Figuring it was better to sacrifice him now, while he would still be edible, not futilely shot up with antibiotics, I called my British friend who always tells me how much he likes mutton. He wasn’t interested in the four-month-old lamb, but he said he’d call around for me.

The housekeeper arrived, and I asked her if she knew anyone who would like to butcher and eat a lamb . . .yes, he did. I asked her to call the man. As she sat down to dial the telephone, she offered to call the vet to see if anything could be done.

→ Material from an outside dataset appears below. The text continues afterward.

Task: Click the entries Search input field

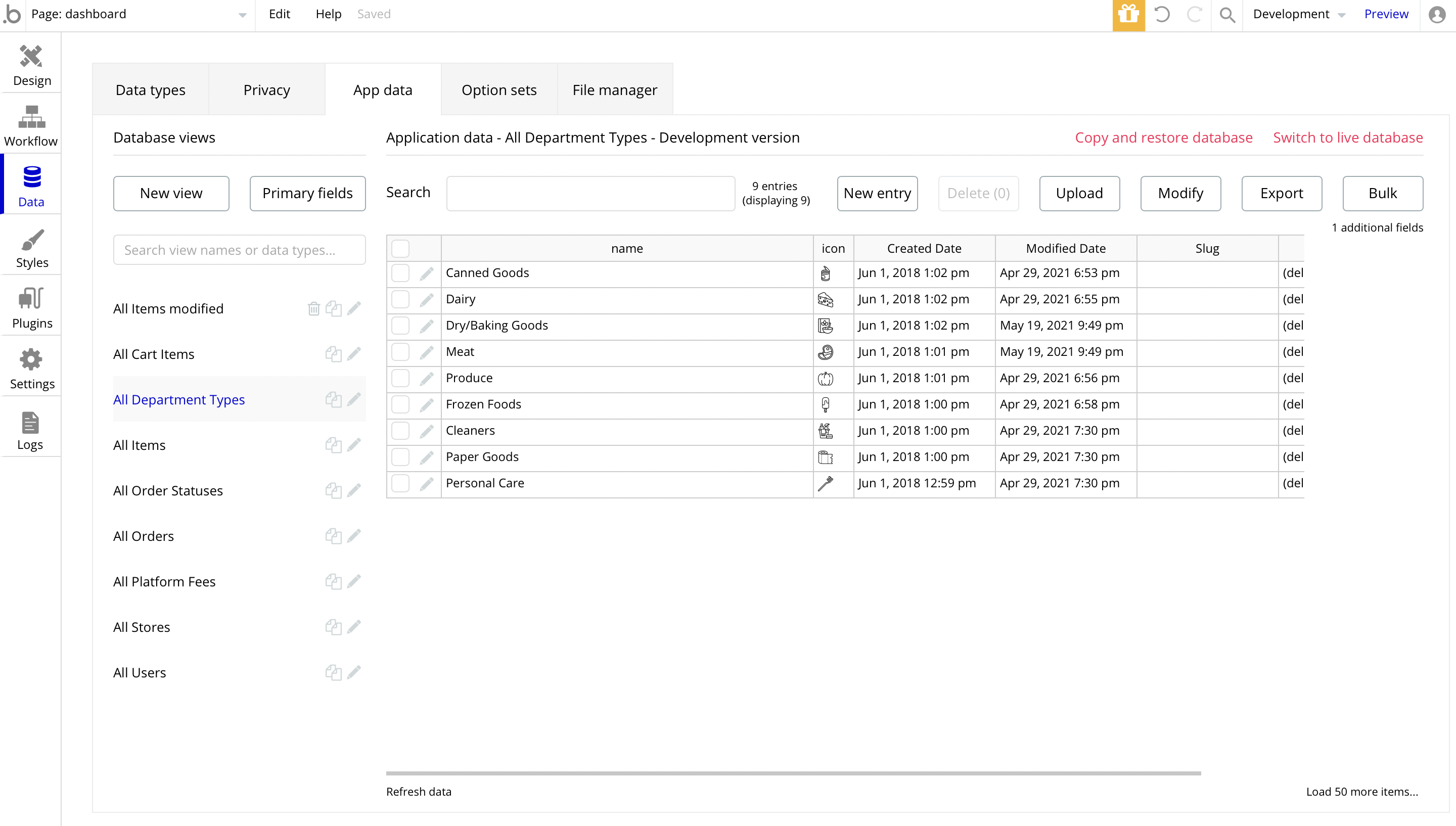Action: click(x=590, y=194)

Unbelievably, the vet said to bring Napoleon in, since from the housekeeper’s description, it sounded to him as if the break could be easily fixed with a cast.

I went across the road and grabbed Roger out of his vineyard. He drove his Deux Chevaux over. I carried Napoleon out of the pasture and Roger and I put him in the truck. I followed behind Roger, smiling at how cute the sheep was looking out of the back window of the Deux Chevaux.

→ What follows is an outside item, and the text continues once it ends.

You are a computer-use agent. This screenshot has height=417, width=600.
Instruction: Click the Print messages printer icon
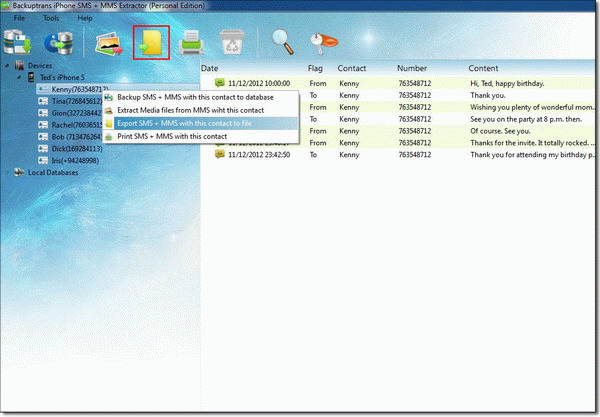pyautogui.click(x=193, y=43)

As luck would have it, the handsome vet was assigned to our case. I sat in the examining room with the sheep across my lap. I was wearing shorts. The vet was in a side room making preparations. Napoleon’s was upright. I had his stomach balanced across my two legs. Embarrassingly, he developed an enormous erection that pressed up against my leg. In polite French-fashion, both Roger and I ignored the phenomenon and gallantly made awkward small talk.

The erection persisted until the vet finally arrived and gave Napoleon a shot to sedate him. We lifted Napoleon up onto the operating table, and the vet stretched Napoleon out and tied him up. The vet is very adept at tying knots. As he was tying one of the ropes to a hook in the wall, I asked him if he had read the writings of his fellow Frenchman the Marquis de Sade. “Why, because I can tie knots?” he asked, laughing softly. Roger laughed. I like it when I can make a joke that the French understand.

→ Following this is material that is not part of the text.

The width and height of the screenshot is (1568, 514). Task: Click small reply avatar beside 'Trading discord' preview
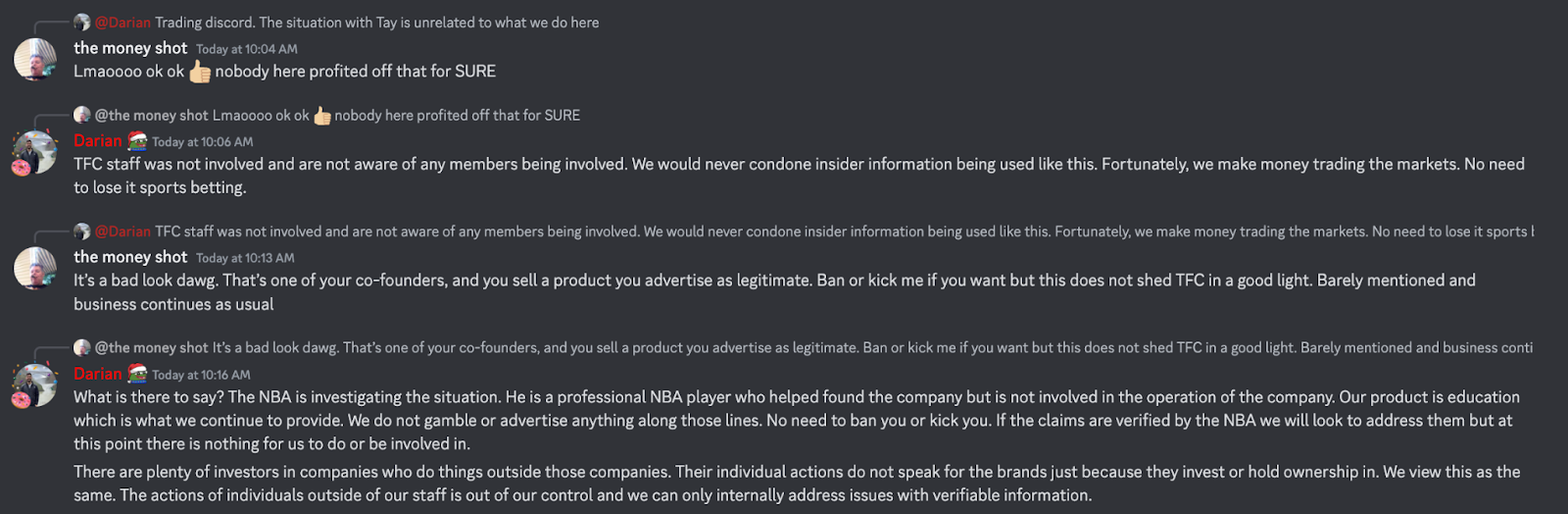(x=82, y=22)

Napoleon is now in the barn. He’s to be kept isolated for a while so he doesn’t run around. He gets his cast off in a month.

Today’s lesson in living: all of us are alive only because of the kindness of others. So if you get fed up with the world, and its injustice, remember that life itself is an affirmation that there is much more good than evil in the world. (Can’t believe I came to that conclusion!!!)